● Exercise requirements: Filter the records down to the lines that hold the word "Select", and copy each of those lines.

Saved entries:
· · · · · · ·

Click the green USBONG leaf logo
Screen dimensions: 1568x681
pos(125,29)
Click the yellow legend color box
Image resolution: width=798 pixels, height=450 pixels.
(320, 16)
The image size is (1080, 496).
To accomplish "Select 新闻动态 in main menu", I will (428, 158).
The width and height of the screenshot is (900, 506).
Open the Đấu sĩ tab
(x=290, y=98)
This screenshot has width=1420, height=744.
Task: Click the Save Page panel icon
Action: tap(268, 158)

· · · · · · ·

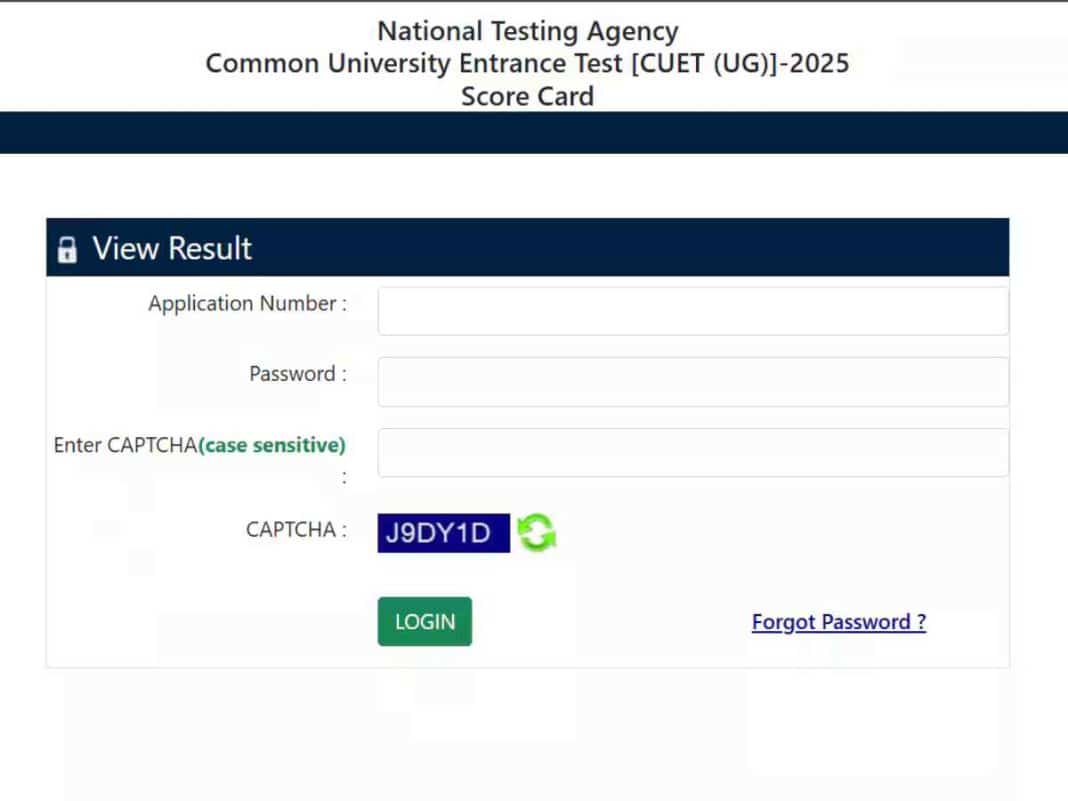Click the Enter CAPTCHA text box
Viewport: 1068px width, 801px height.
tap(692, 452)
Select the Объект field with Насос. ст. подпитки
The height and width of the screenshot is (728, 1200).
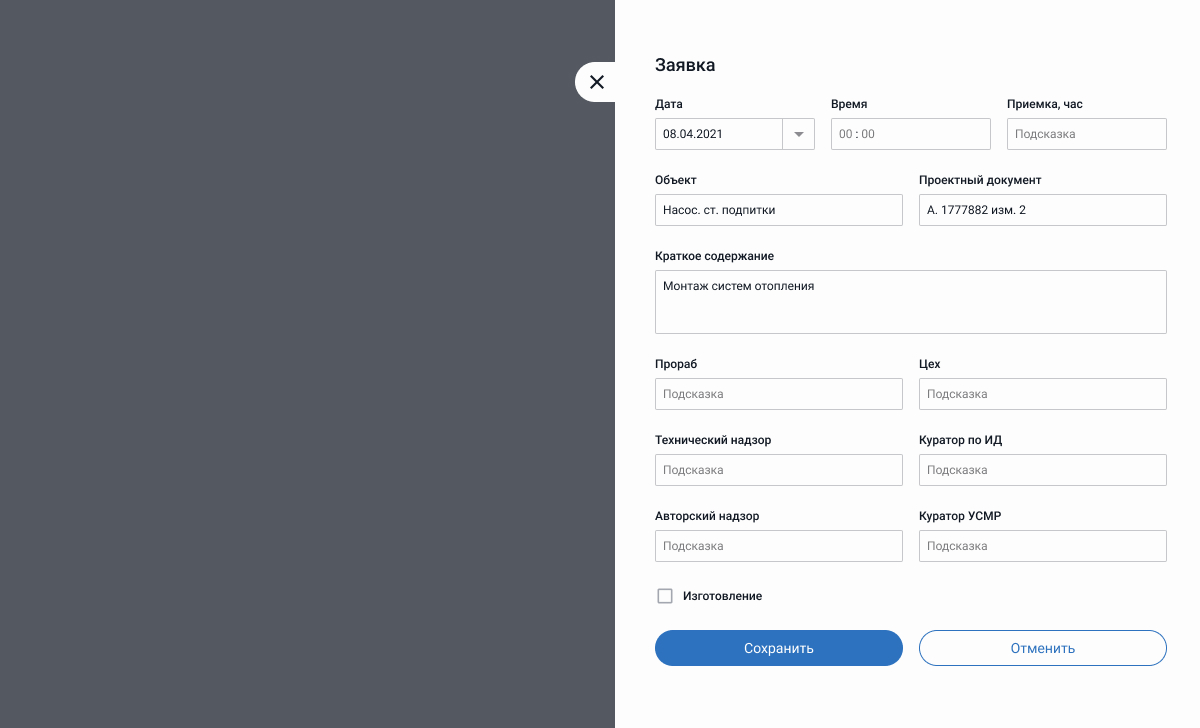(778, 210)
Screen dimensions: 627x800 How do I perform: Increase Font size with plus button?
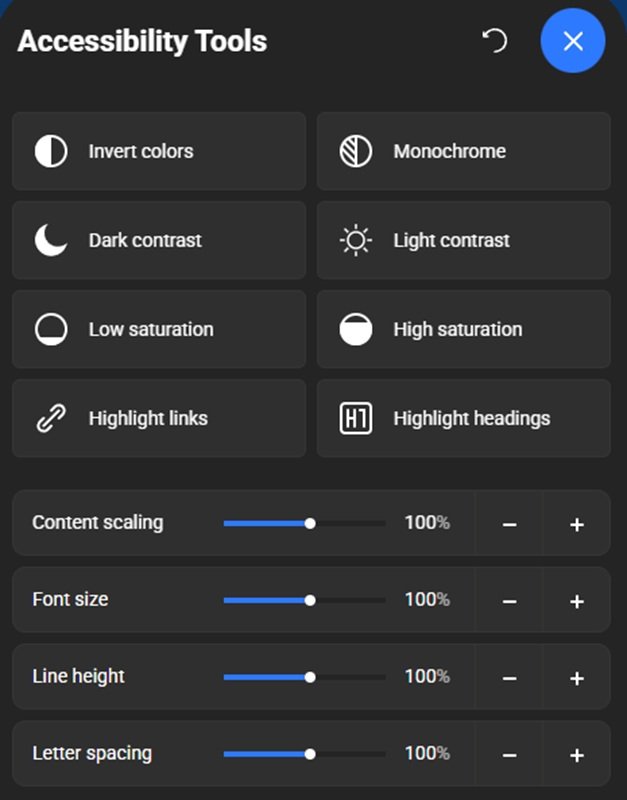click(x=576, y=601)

· · · · · · ·

● Finished exercise:
To accomplish "Select 新闻动态 in main menu", I will (428, 158).
Select the Объект field with Насос. ст. подпитки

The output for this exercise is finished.